*** Opening of MATERIAL FOR THIS EXERCISE ***
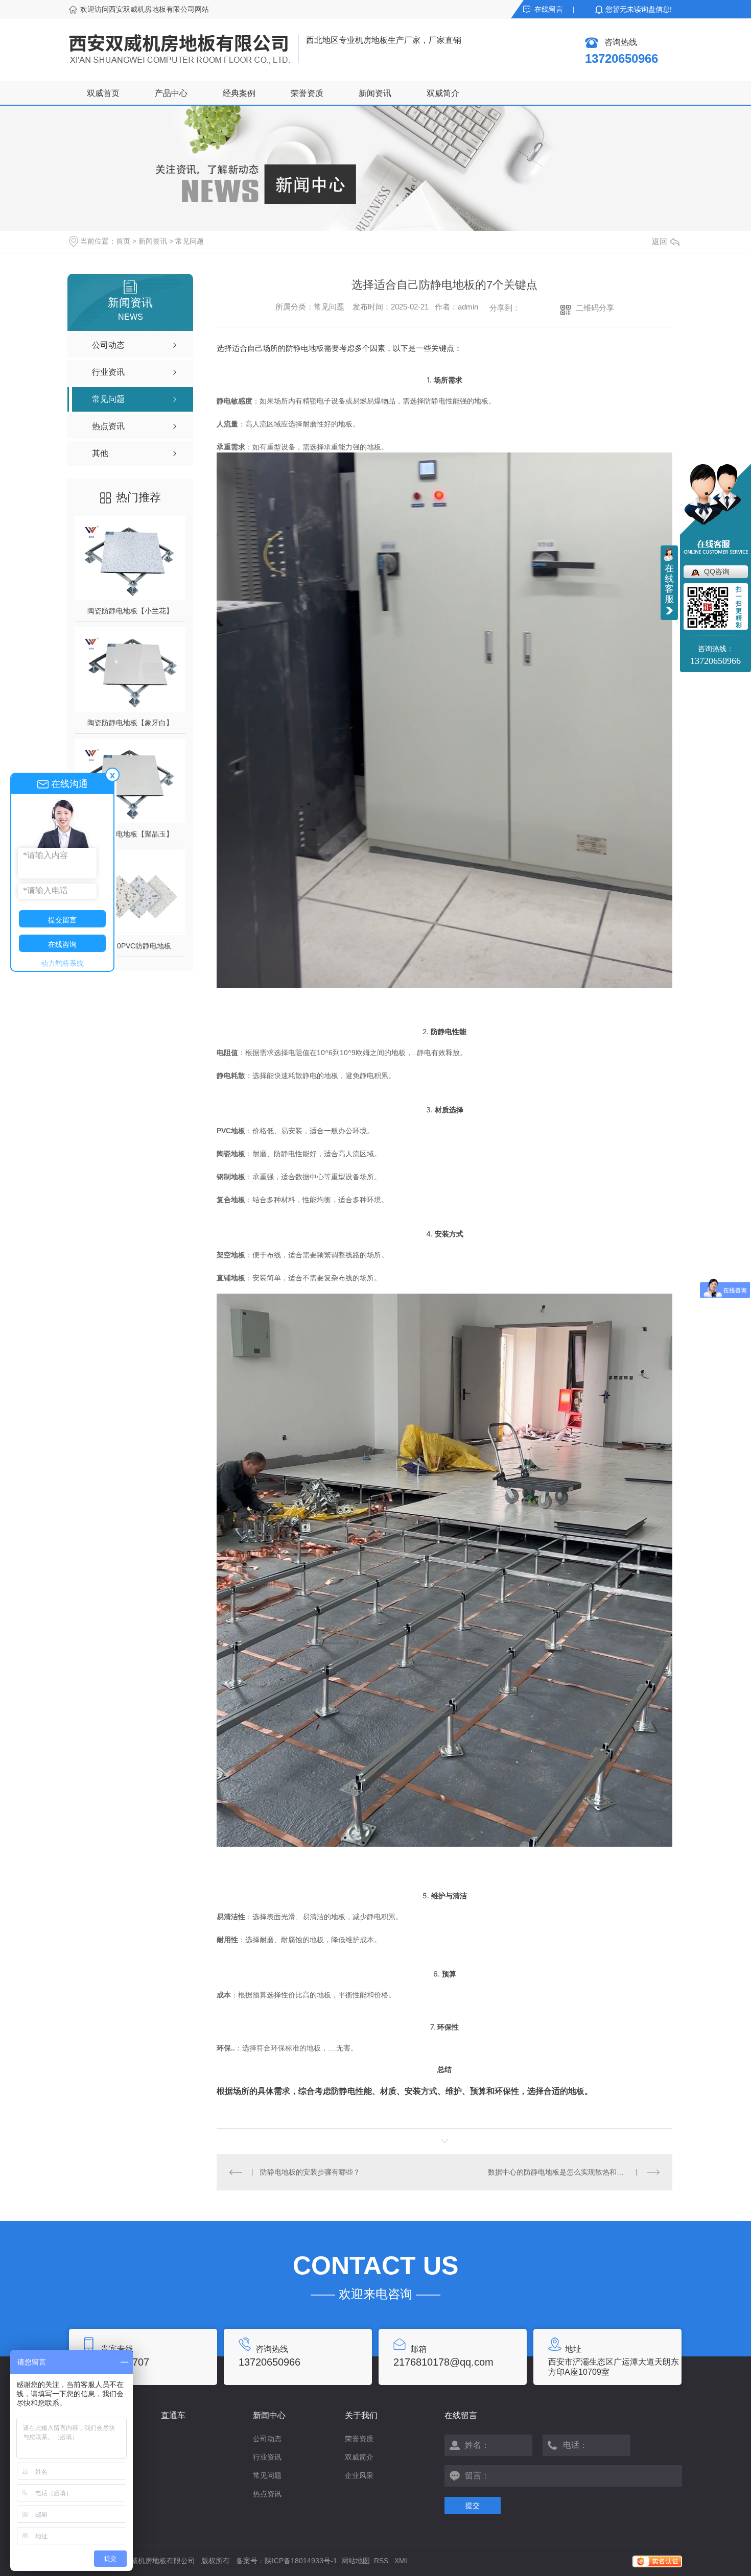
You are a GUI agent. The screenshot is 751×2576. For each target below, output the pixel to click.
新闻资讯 (375, 93)
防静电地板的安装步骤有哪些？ (310, 2172)
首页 (123, 241)
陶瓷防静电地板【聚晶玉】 (130, 834)
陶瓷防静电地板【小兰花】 (130, 611)
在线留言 (548, 9)
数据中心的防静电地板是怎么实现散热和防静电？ (566, 2172)
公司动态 (267, 2439)
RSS (382, 2561)
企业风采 (359, 2475)
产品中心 (171, 93)
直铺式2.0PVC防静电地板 (130, 946)
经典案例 (239, 93)
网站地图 (355, 2561)
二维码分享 (595, 307)
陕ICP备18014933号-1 (301, 2561)
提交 (472, 2505)
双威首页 (103, 93)
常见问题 (189, 241)
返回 (659, 241)
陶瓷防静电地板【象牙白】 (130, 723)
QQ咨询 (717, 571)
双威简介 (443, 93)
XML (401, 2561)
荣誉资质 (307, 93)
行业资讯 (267, 2457)
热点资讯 (267, 2494)
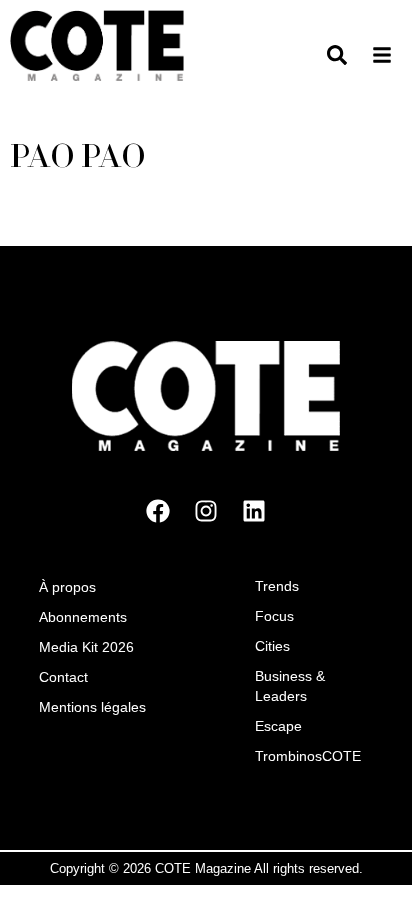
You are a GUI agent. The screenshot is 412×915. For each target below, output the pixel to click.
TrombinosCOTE (308, 755)
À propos (67, 586)
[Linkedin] (254, 510)
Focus (274, 615)
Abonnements (83, 616)
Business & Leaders (290, 685)
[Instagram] (206, 510)
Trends (277, 585)
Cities (272, 645)
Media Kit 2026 (86, 646)
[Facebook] (158, 510)
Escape (278, 725)
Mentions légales (92, 706)
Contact (63, 676)
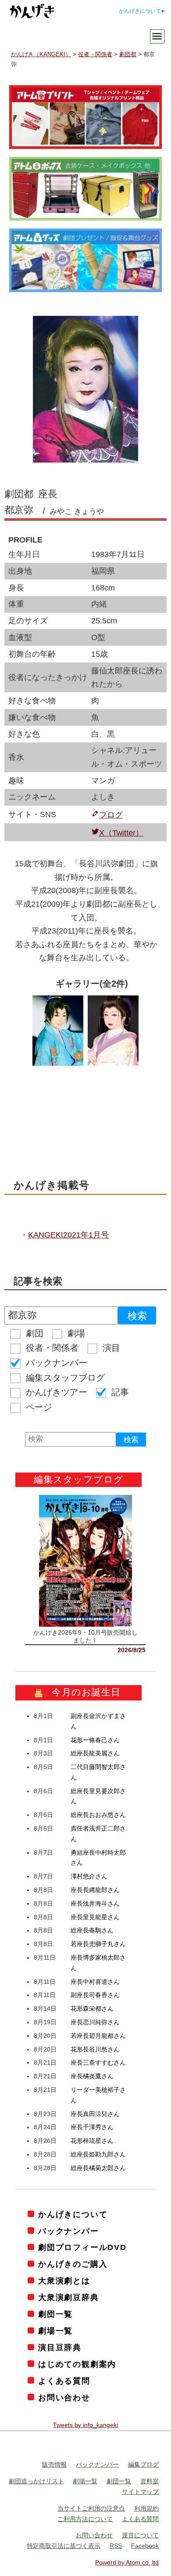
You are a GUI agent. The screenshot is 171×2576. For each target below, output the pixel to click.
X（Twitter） (121, 833)
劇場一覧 (55, 2330)
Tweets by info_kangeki (85, 2424)
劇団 (34, 1333)
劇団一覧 (55, 2314)
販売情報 (54, 2464)
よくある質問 (64, 2381)
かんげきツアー (56, 1392)
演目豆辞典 (60, 2347)
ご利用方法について (85, 2518)
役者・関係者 (52, 1348)
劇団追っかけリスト (36, 2481)
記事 (120, 1392)
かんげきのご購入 (72, 2264)
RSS (116, 2545)
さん (95, 1740)
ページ (39, 1407)
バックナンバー (56, 1363)
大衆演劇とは (64, 2280)
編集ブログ (143, 2464)
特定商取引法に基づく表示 (63, 2545)
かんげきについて (140, 11)
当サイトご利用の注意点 (91, 2508)
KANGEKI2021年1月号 (68, 1234)
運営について (140, 2535)
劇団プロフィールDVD (82, 2247)
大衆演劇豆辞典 (68, 2297)
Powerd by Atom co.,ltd (127, 2562)
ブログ (111, 814)
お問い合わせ (64, 2397)
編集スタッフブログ (65, 1377)
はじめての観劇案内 (77, 2364)
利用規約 (146, 2508)
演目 (111, 1348)
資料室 (149, 2481)
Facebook (145, 2545)
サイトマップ (140, 2491)
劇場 (76, 1333)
*** Close of MATERIAL FOR THIS EXERCISE ***
- [YOUR TASK]
Look through the entries above; copy each line where the string "target" appears.

- [YOUR RESPONSE]
You are a GUI agent. The screenshot is 751×2576. For each target below, output the pixel to click.
You are a GUI agent. The screenshot is 412×915. For each target below, output the pixel to click.
You are a GUI agent. The screenshot is 171×2576. For each target below, output the pixel to click.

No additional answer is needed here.